I agree with the difficulty about discoverability since these won't be visible via tab completion. The number correspondence thought should be available in the fn's docstring (I assume here that people do know how to look into fns help).
Sometimes I wonder if it won't be best to just make the default command always ask you for the tool to use and the directory to use, and to attach the current behaviour (figure out stuff automatically) either a different command or some defcustom.
I think for this particular feature (just bring up an nREPL without the notion of a project dir), we only have to care about which tool to invoke, the start up dir then becomes irrelevant?

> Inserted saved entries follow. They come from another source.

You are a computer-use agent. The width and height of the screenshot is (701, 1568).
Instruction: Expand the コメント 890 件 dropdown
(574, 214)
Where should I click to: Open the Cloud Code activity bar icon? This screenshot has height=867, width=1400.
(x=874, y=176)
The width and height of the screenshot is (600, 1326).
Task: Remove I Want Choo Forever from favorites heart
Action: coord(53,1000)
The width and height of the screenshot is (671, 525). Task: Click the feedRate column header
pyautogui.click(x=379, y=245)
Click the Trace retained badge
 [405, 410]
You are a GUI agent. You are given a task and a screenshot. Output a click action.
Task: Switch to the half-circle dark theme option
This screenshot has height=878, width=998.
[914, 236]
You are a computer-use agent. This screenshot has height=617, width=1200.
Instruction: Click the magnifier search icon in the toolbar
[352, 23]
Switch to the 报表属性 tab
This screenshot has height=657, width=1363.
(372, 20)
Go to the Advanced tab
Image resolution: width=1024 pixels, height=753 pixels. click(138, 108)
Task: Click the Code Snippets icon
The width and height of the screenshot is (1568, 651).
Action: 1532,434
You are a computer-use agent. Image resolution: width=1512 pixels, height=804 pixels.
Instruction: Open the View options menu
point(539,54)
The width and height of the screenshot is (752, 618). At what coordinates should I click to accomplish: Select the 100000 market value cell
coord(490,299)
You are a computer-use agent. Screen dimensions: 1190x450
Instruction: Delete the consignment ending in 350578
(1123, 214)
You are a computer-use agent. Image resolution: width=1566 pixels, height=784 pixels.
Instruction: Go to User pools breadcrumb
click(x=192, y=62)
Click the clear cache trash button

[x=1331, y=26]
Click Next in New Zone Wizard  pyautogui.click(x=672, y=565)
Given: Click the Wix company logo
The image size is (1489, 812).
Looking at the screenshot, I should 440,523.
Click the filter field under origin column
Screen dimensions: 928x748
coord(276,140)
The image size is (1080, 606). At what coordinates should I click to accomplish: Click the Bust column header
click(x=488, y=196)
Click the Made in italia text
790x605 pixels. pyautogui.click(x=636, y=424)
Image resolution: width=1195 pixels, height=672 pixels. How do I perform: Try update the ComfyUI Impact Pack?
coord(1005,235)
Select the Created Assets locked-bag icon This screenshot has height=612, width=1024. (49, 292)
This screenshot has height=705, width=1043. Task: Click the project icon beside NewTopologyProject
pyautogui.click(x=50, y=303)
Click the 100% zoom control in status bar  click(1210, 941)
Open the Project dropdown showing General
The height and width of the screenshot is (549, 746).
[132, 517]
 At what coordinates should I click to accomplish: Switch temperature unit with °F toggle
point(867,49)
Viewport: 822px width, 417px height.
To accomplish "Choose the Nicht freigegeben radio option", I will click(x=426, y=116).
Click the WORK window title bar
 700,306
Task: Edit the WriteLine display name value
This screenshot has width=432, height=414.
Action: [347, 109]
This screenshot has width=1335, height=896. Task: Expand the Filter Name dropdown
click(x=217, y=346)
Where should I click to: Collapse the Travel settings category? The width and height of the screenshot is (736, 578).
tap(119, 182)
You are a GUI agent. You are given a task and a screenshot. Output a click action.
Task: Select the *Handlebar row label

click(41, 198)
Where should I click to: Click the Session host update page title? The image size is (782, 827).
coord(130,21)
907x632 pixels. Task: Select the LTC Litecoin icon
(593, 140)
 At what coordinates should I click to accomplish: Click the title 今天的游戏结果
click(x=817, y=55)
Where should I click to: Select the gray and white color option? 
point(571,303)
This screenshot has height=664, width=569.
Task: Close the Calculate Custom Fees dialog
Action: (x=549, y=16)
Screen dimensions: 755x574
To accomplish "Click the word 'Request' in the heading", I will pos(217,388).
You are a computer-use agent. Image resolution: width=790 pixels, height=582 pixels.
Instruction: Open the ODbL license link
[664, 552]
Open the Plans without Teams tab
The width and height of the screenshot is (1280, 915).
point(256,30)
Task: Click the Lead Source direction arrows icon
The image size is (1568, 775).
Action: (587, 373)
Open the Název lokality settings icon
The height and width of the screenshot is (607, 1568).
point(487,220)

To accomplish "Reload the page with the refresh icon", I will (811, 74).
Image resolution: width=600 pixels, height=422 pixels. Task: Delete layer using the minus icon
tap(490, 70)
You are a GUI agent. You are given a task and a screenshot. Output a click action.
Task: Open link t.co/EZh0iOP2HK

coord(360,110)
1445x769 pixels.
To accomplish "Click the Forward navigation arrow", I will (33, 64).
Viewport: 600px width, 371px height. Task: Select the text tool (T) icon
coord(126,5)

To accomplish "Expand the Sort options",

How about another suggestion that also asks the user about which tool to invoke
cider-jack-inbehaves as is when a project file is present in the directory tree.- If no project file is found, then it asks the user which of the clojure cli, lean, bb or nbb to jack in to in no-project-file mode.
- If users after some use find it annoying to always reply with the same answer, they could have a look at the fn doscstring and realize that e.g. they can use M-3 to invoke babashka, so they use that optional numeric prefix argument as a power tool short cut. Thus, they don't have to use the prefix arg until they have to, and these prefixes seem to me easy to remember once you repeated them a few times.
Please take these suggestions as food for thought to aid the discussion, rather than something I am vehemently pushing for, since I could be totally off.
The years have taught me that explicit is usually better than implicit and you use jack-in so rarely that pressing a few more keys in the process is probably not a big deal for most people.
Would you care to elaborate a bit more on this please?
Thanks
Would you care to elaborate a bit more on this please?
It's better for people to clearly understand how something is working instead of relying on assumptions that might to be true (e.g. they believe something works in one way internally, but it's actually different and so on). Supposedly implicit solutions have better UX, but that's true only if their behavior really matches one's expectations.
At any rate - I like your second suggestion better, so I'd be happy to review a PR implementing it.
We've been talking about cider-jack-in-clj, but I guess it'd be nice for cider-jack-in-cljs to work in the same manner (e.g. it'd be weird if one supports numeral arguments and the other doesn't).
Would you care to elaborate a bit more on this please?
It's better for people to clearly understand how something is working instead of relying on assumptions that might to be true (e.g. they believe something works in one way internally, but it's actually different and so on). Supposedly implicit solutions have better UX, but that's true only if their behavior really matches one's expectations.
To me, this translates to the docstring clearly describing the fn expected behavior, though not sure we are talking about the same area (UI vs fns) :)
At any rate - I like your second suggestion better, so I'd be happy to review a PR implementing it.
Raised #3300 for it.
We've been talking about
cider-jack-in-clj, but I guess it'd be nice forcider-jack-in-cljsto work in the same manner (e.g. it'd be weird if one supports numeral arguments and the other doesn't).
I've turned the cider-jack-in alias to a fn that maintain the current behaviour but added more functionality to it, thus avoided touching the lower -clj/cljs variants.